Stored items
= = = =
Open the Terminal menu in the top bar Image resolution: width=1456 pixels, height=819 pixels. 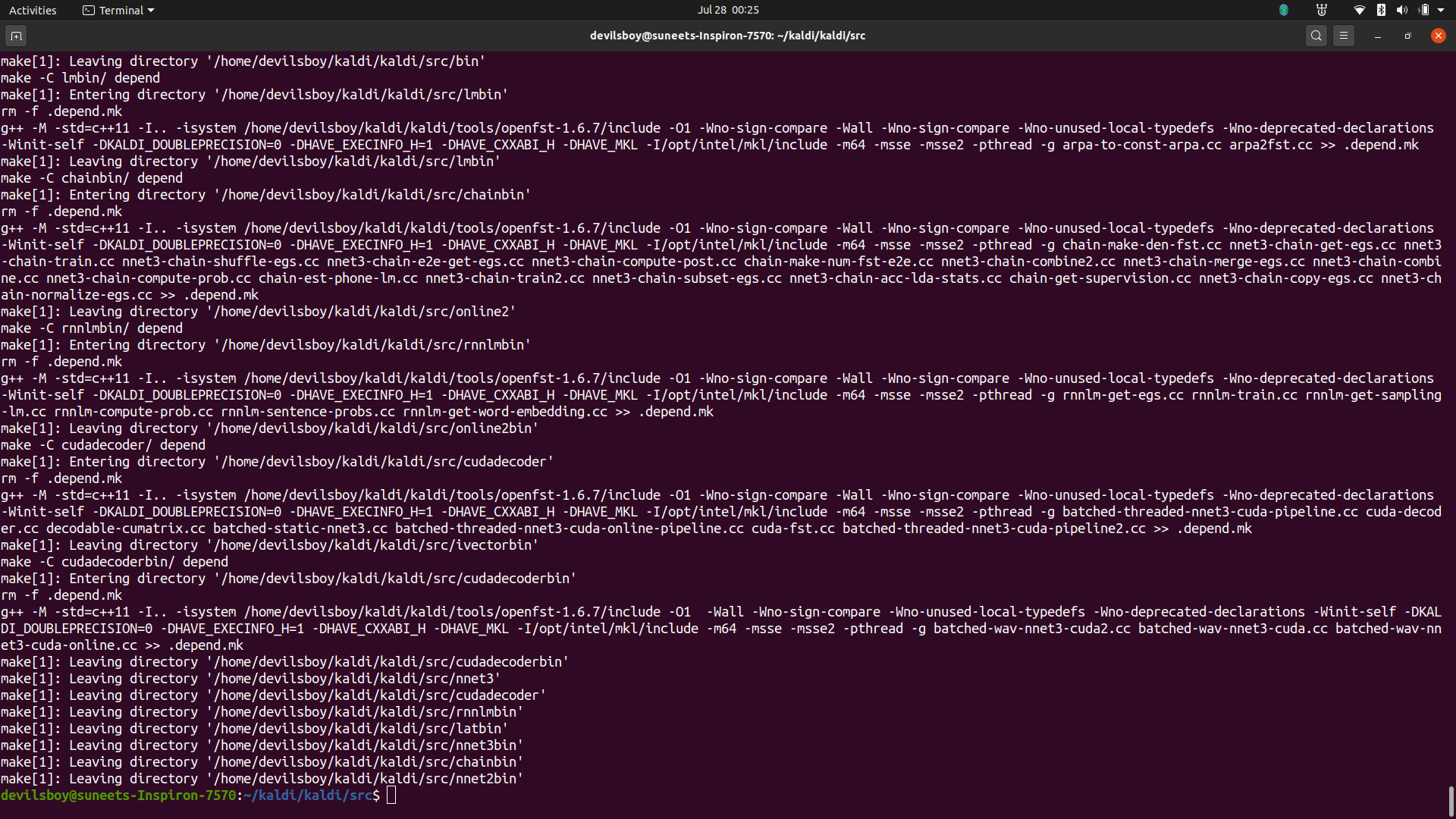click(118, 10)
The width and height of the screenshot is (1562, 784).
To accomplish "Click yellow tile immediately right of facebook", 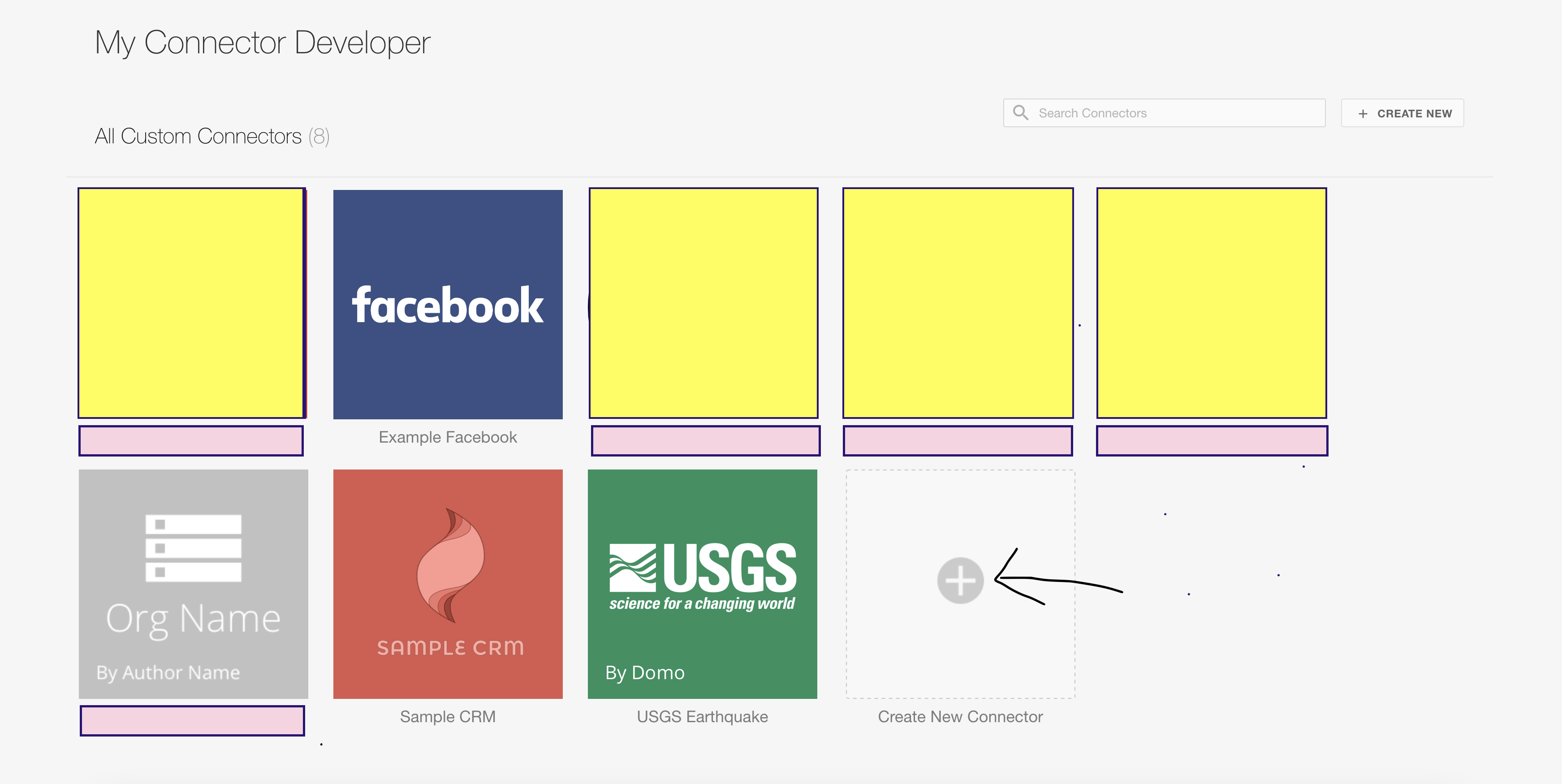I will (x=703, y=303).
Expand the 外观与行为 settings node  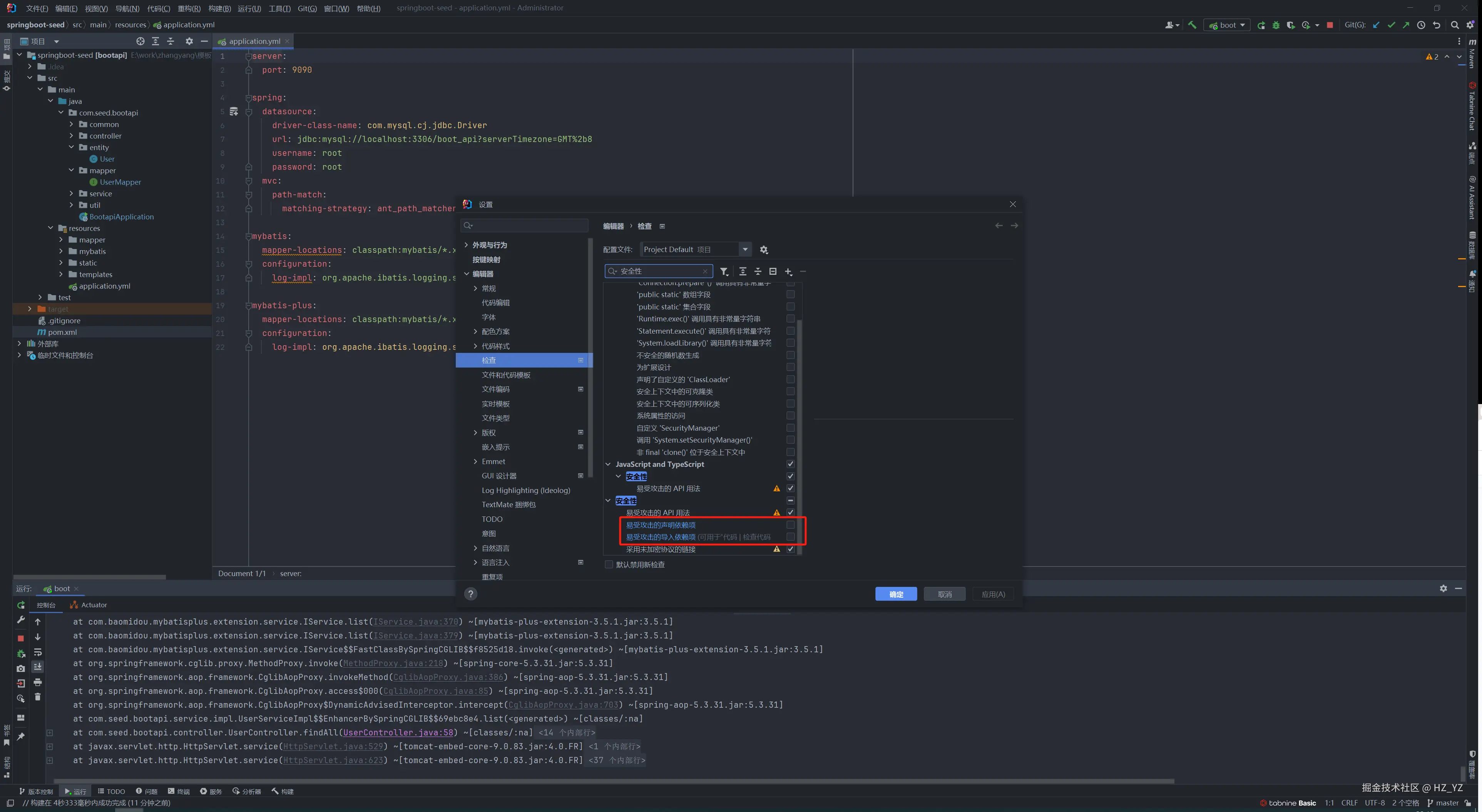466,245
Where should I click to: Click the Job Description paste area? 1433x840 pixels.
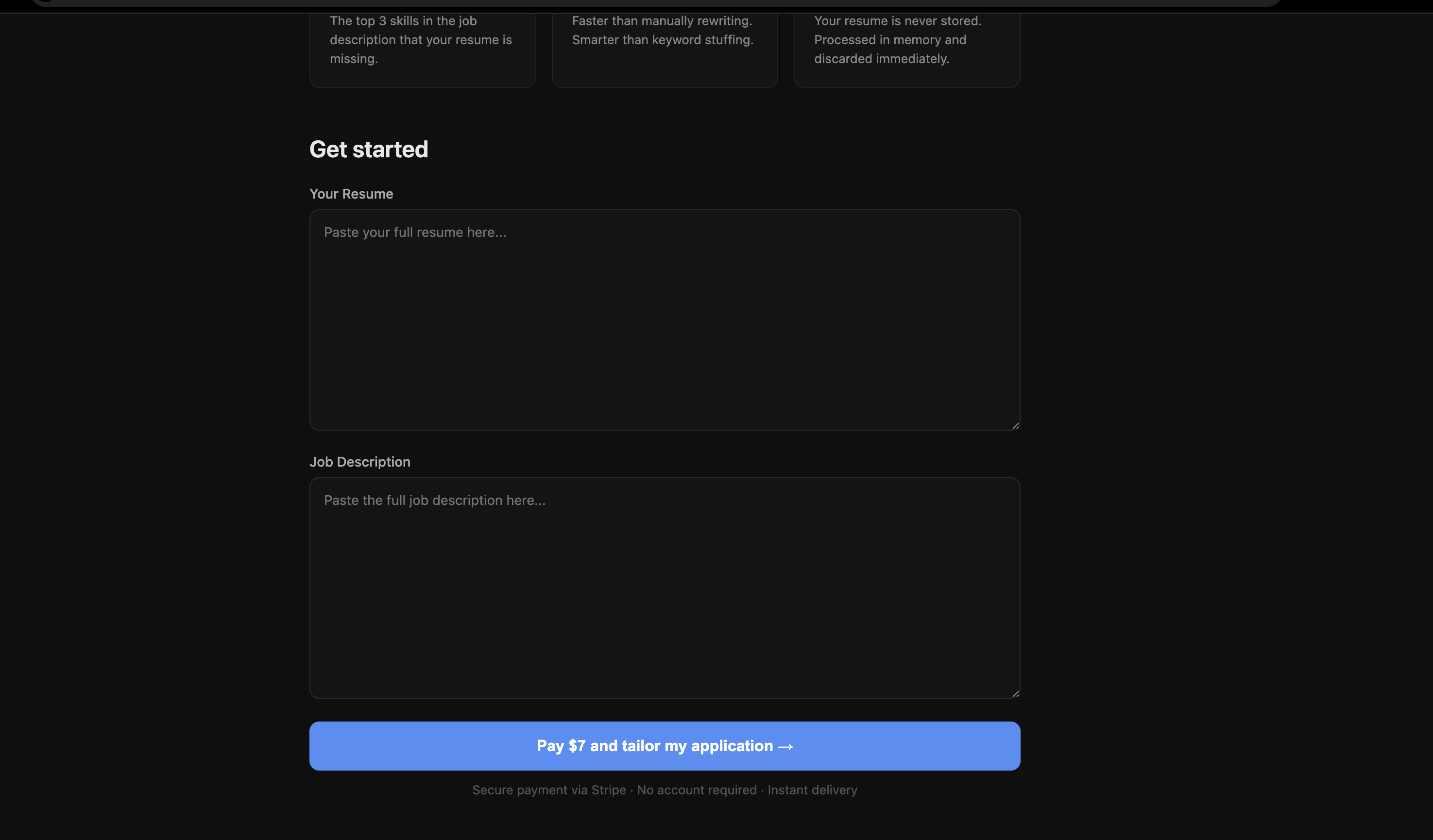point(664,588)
= = = =
__About this task__: Beginning with the line where "Where should I" appears, restate word for word every line down to the last one in the data, but keep the pictures out.

__Response area__:
Where should I click to: Click the Job Description paste area? 1433x840 pixels.
point(664,588)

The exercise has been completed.